One problem with finding the right person is knowing where to look.

 

My friend Clint M. said, “I honestly see a heavily pervasive secular culture influence the way Catholics interact and date. Where some embrace that culture wholeheartedly to the detriment of their faith, others reject it so thoroughly that they fail to provide adequate witness to those who have embraced secular approaches to relationships.”

 

There are a million and one ways to meet someone…the real problem is sifting through all the frogs to find that prince or princess. As hard as this is for me to say, I can’t offer any easy answers to this problem. I do hope, though, that this series will help those who are single deal with the longing that we all suffer with.

 

I  struggle with jealousy whenever other friends talk about how they just clicked with their significant others. I don’t mean wishing harm on those who have what I want. It’s more that I simply want the happiness that people in great relationships have. It’s that old Queen song again: Can anybody find me somebody to love?

 

God can. And no, that’s not an easy answer either. God’s time and will does not bend itself to whatever we want, whenever we want it. I often see posts that say that whenever we feel lonely, it’s God’s way of calling us to be close to Him. And while it helps when it comes to building a personal relationship with Christ, it doesn’t help on Valentine’s Day when we’re watching bad romantic comedies and binge-eating chocolate ice cream.

 

So what can we do when we deal with the Valentine’s Day Blues?

 

Check out this poem about Lent by William Arthur Ward:

 

Fasting and Feasting

Lent should be more than a time of fasting.
It should also be a joyous season of feasting.
Lent is a time to fast from certain things and to feast on others.

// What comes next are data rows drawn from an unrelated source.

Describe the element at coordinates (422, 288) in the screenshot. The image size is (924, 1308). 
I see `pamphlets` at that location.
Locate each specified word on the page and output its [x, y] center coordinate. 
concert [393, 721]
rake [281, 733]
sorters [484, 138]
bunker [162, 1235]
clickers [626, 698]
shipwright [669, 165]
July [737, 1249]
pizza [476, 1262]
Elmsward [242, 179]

It is a season to turn to God:

Fast from judging others; feast on the goodness in them.
Fast from emphasis on differences; feast on unity of all life.
Fast from apparent darkness; feast on the reality of light.
Fast from thoughts of illness; feast on the healing power of God.
Fast from words that pollute; feast on phrases that purify.
Fast from discontent: feast on gratitude. 

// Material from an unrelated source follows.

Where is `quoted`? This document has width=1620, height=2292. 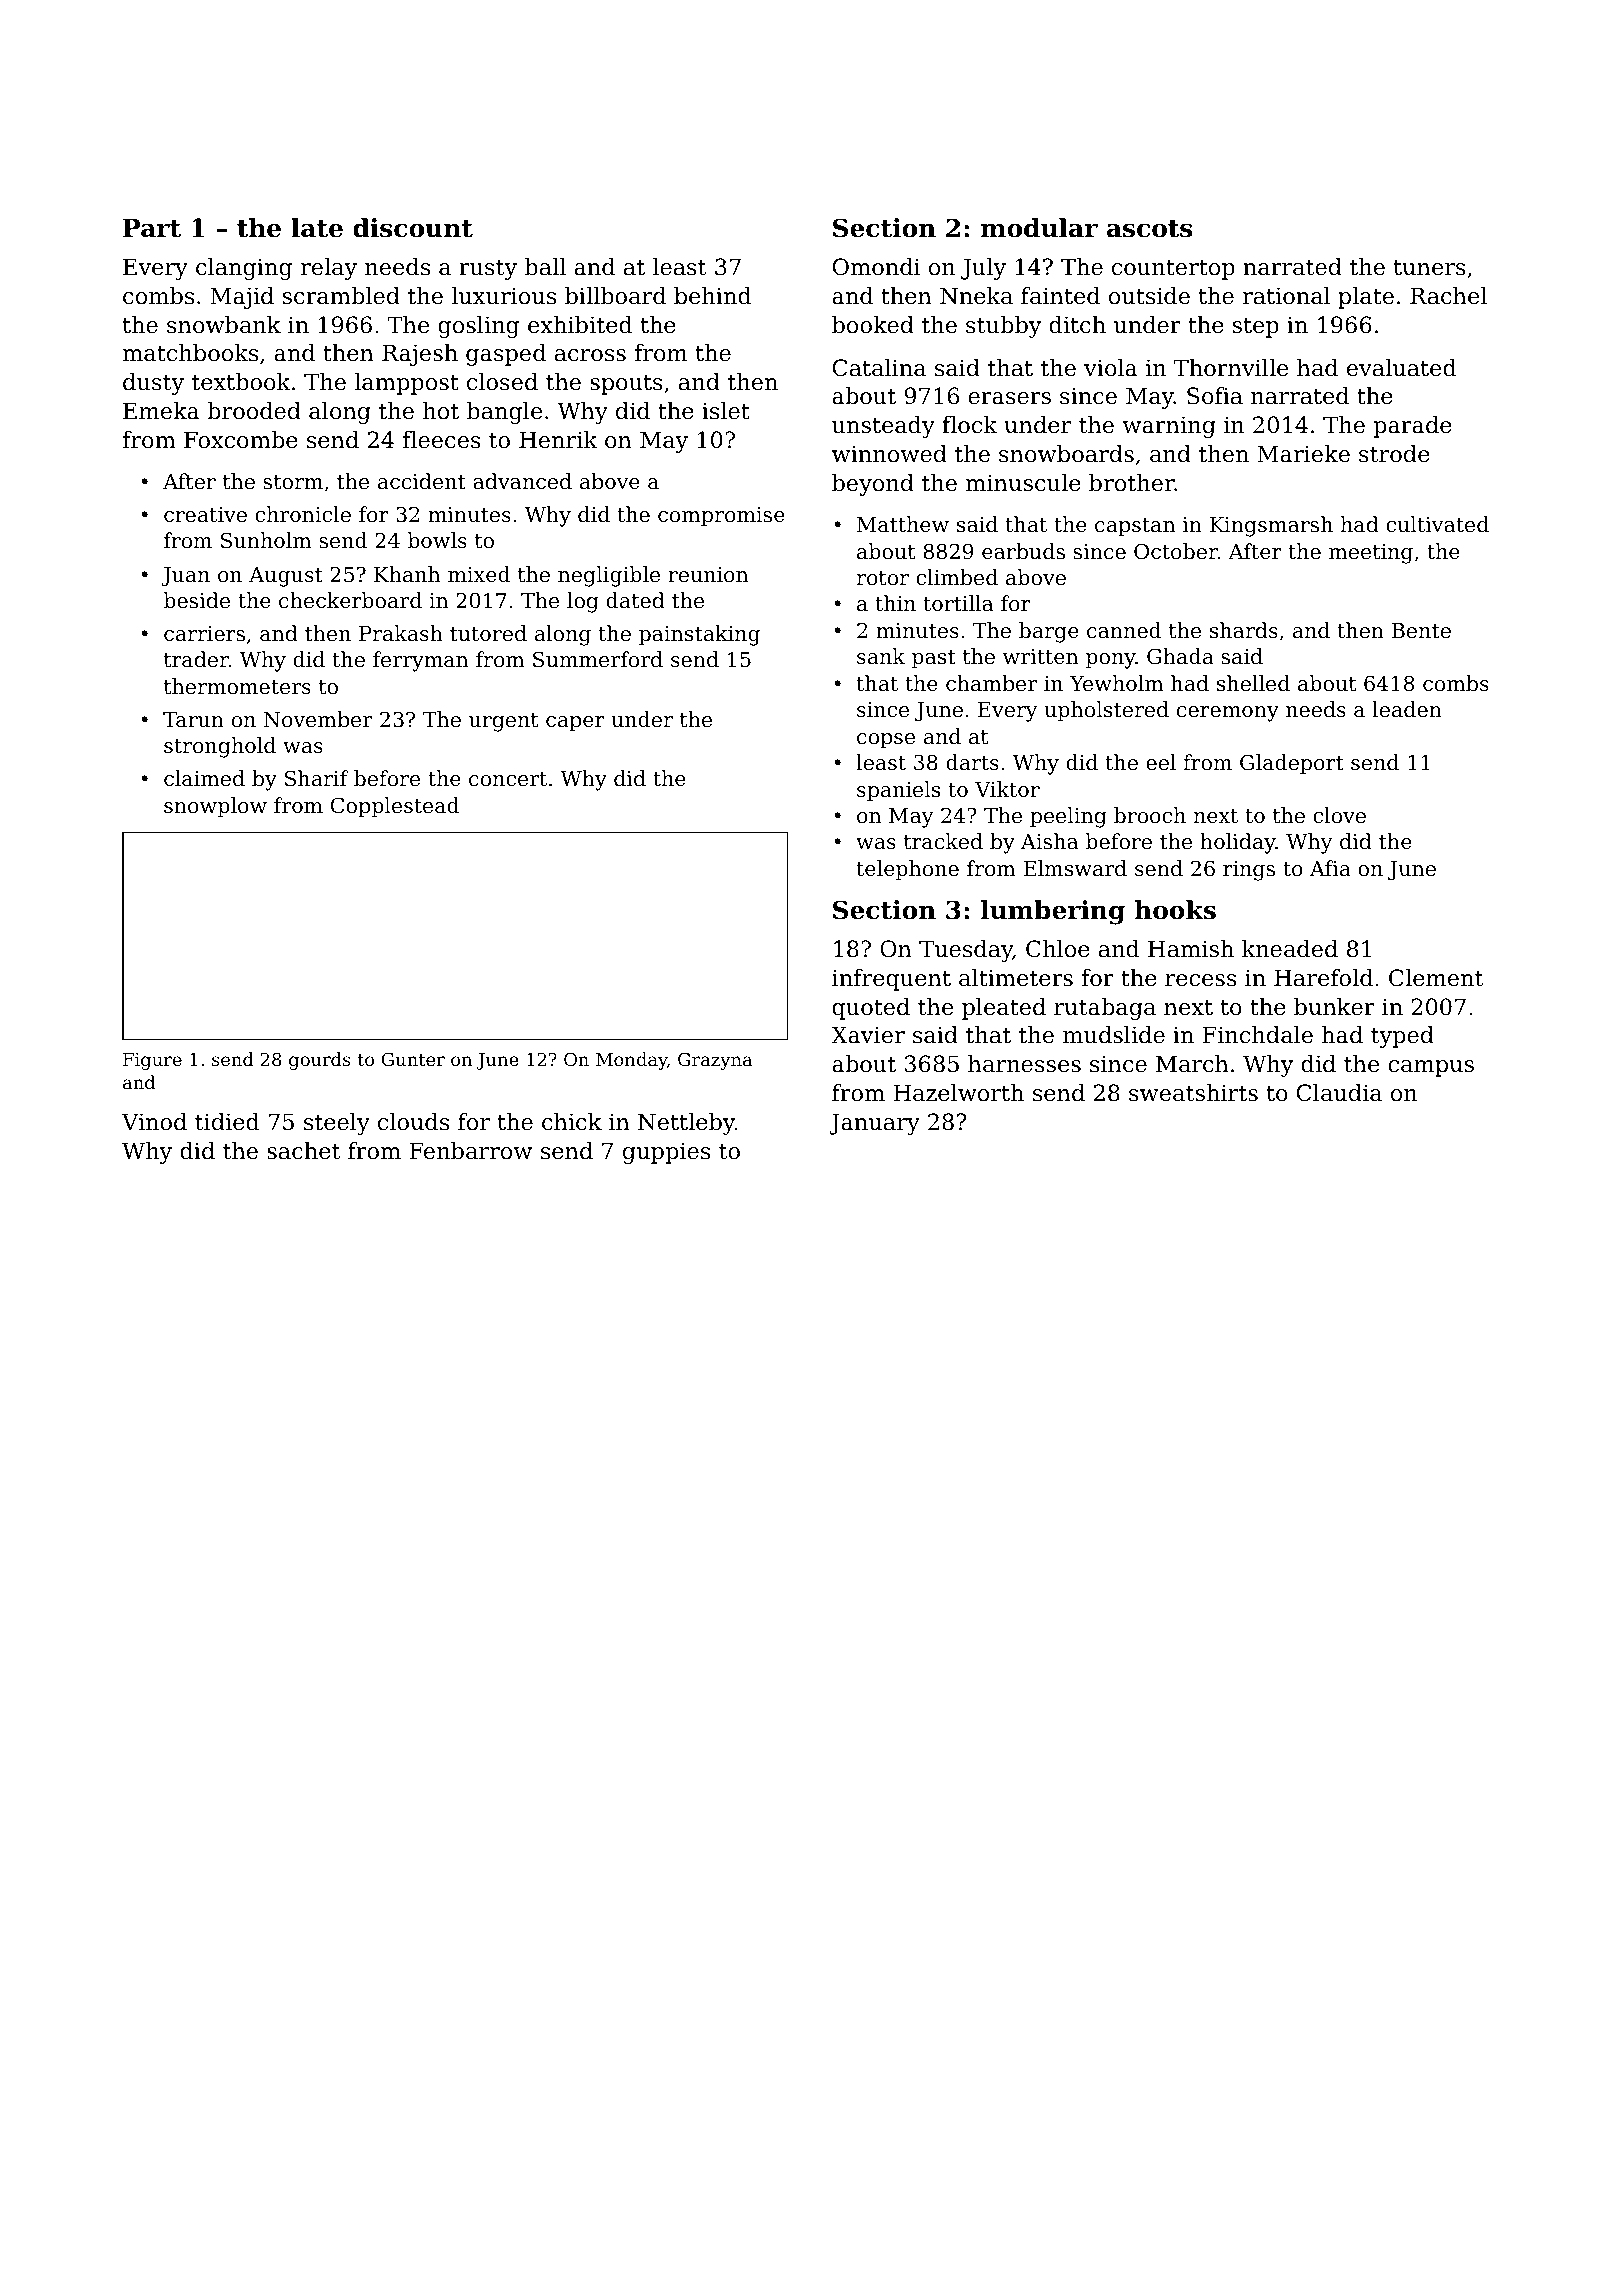 quoted is located at coordinates (871, 1009).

Fast from anger; feast on patience.
Fast from pessimism; feast on optimism.
Fast from worry; feast on divine order.
Fast from complaining; feast on appreciation.
Fast from negatives: feast on affirmatives.
Fast from unrelenting pressures; feast on unceasing prayer.

Fast from hostility; feast on non-resistance.
Fast from bitterness; feast on forgiveness.
Fast from self-concern; feast on compassion for others.
Fast from personal anxiety; feast on eternal Truth.
Fast from discouragement; feast on hope.

Fast from facts that depress; feasts on truths that uplift.
Fast from lethargy; feast on enthusiasm.
Fast from suspicion; feast on truth.
Fast from thoughts that weaken; feast on promises that inspire.
Fast from shadows of sorrow; feast on the sunlight of serenity.
Fast from idle gossip; feast on purposeful silence.

Fast from problems that overwhelm; feast on prayer that supports.

No matter how hard it may seem, hold out hope that God will lead you to whatever you are called to do. Until then, find the light in the darkness. It will at least save you some calories and hours wasted on bad movies.